• [Stored records]:
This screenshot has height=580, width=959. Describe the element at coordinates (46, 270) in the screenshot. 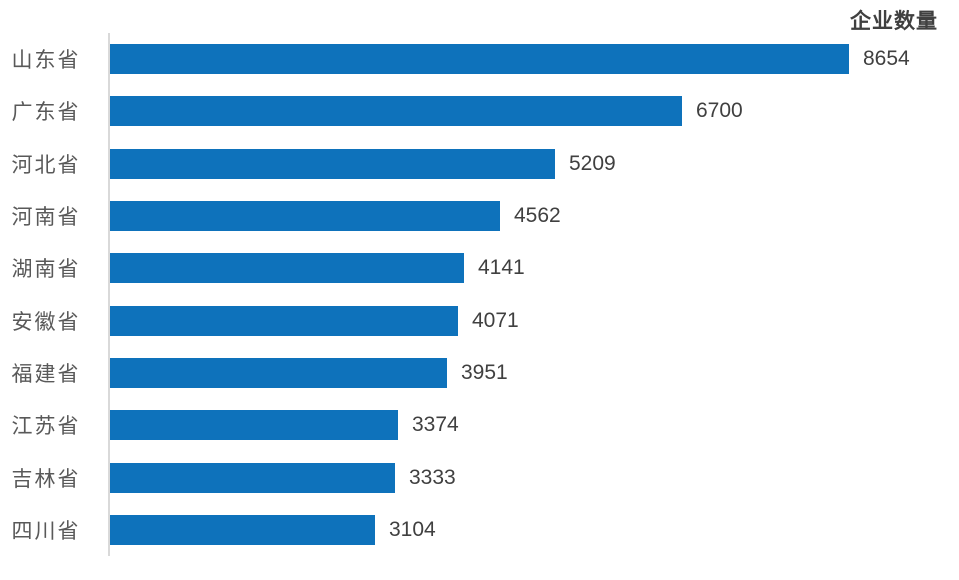

I see `category-label: 湖南省` at that location.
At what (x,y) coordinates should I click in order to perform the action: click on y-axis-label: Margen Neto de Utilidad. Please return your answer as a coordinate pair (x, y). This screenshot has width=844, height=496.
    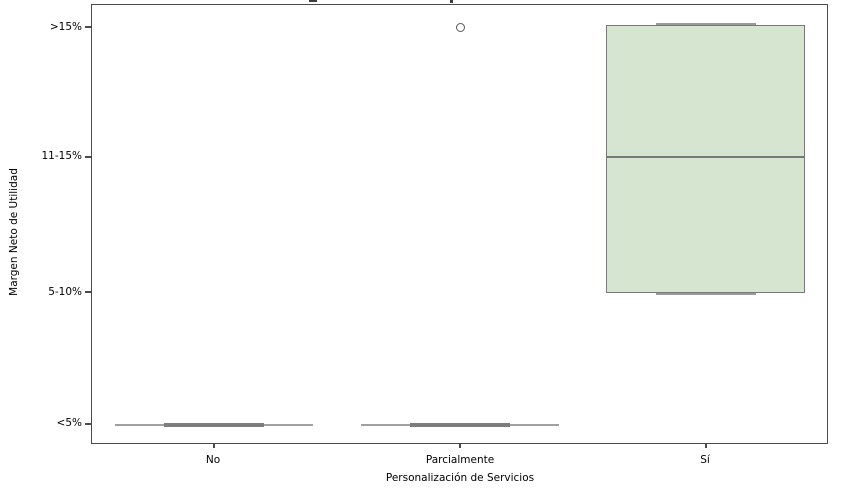
    Looking at the image, I should click on (14, 232).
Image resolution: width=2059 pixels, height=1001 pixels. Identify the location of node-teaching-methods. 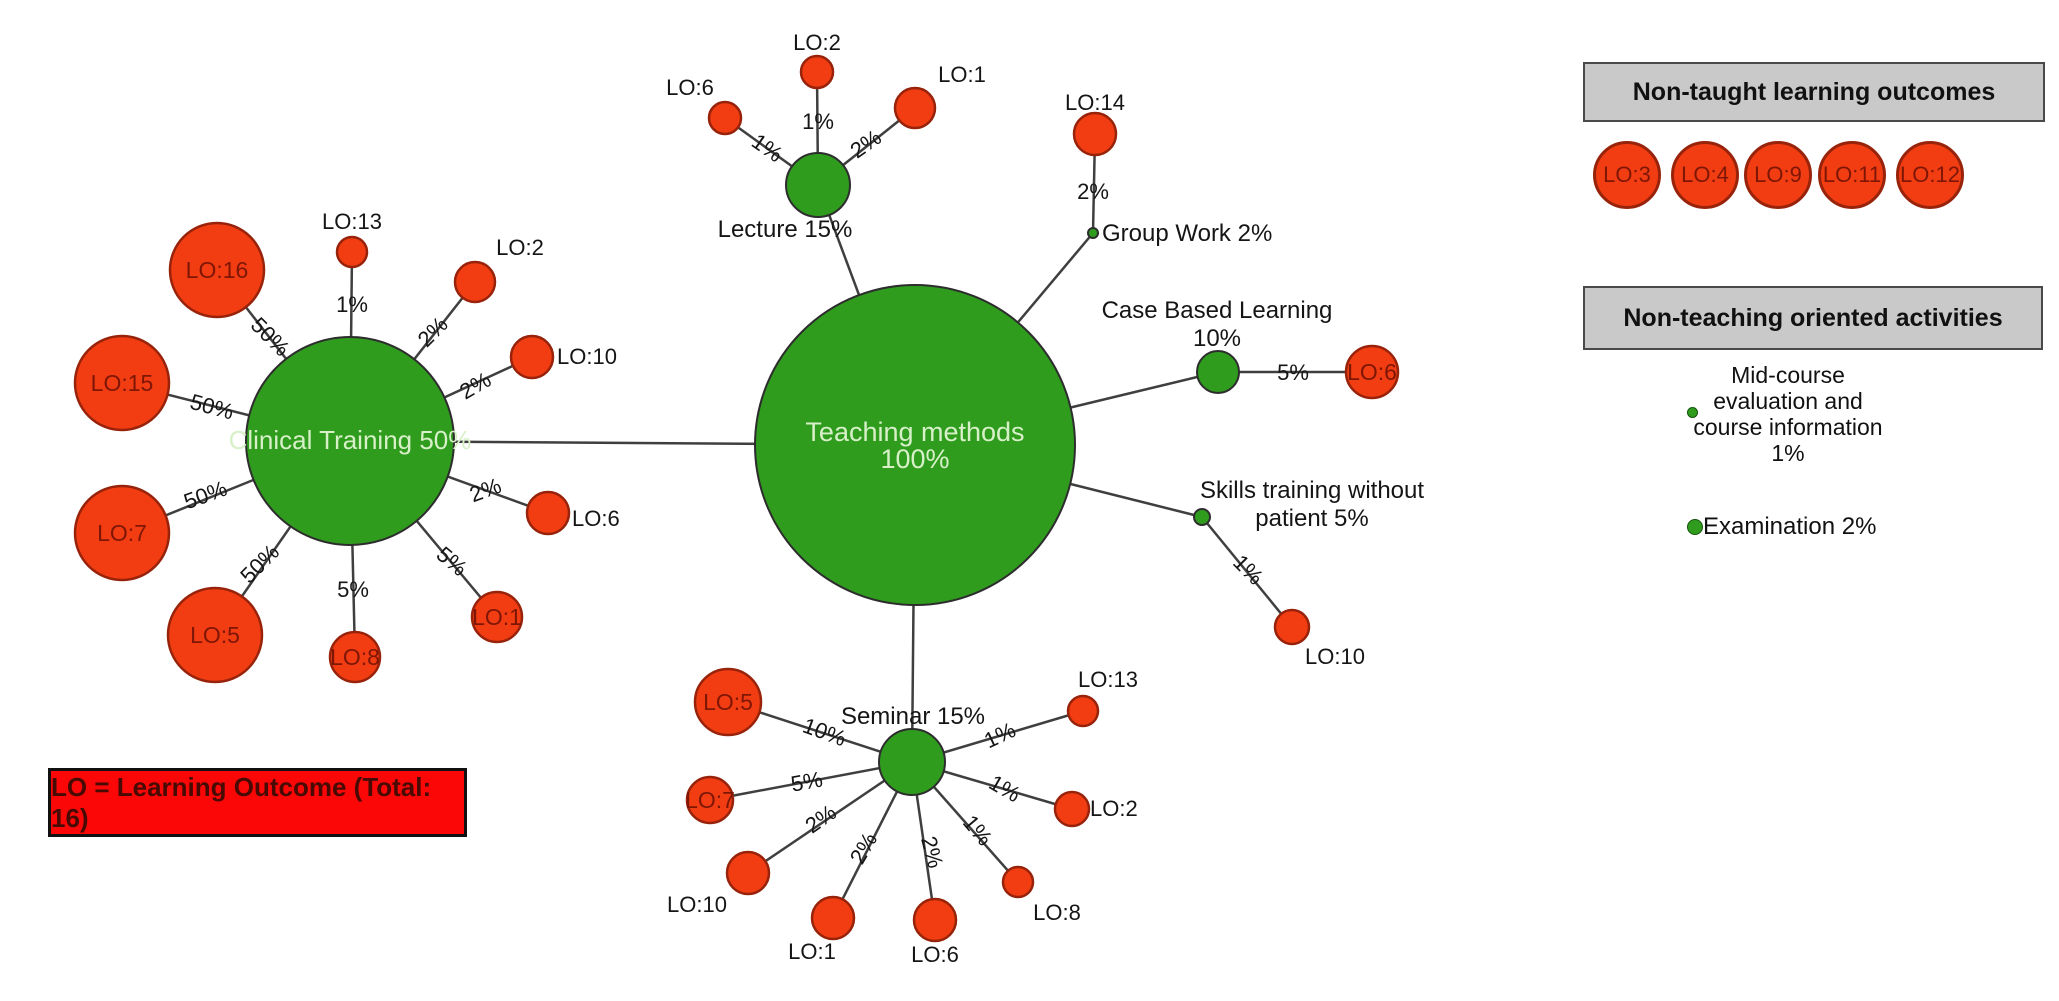
(915, 445).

• [To-do item]: Repeat the items above line for line, without any changes, and leave the pictures out.

• [Answer for the task]:
This screenshot has height=580, width=959. Describe the element at coordinates (46, 270) in the screenshot. 

I see `category-label: 湖南省` at that location.
At what (x,y) coordinates should I click in order to perform the action: click on y-axis-label: Margen Neto de Utilidad. Please return your answer as a coordinate pair (x, y). This screenshot has width=844, height=496.
    Looking at the image, I should click on (14, 232).
Image resolution: width=2059 pixels, height=1001 pixels. Identify the location of node-teaching-methods. 
(915, 445).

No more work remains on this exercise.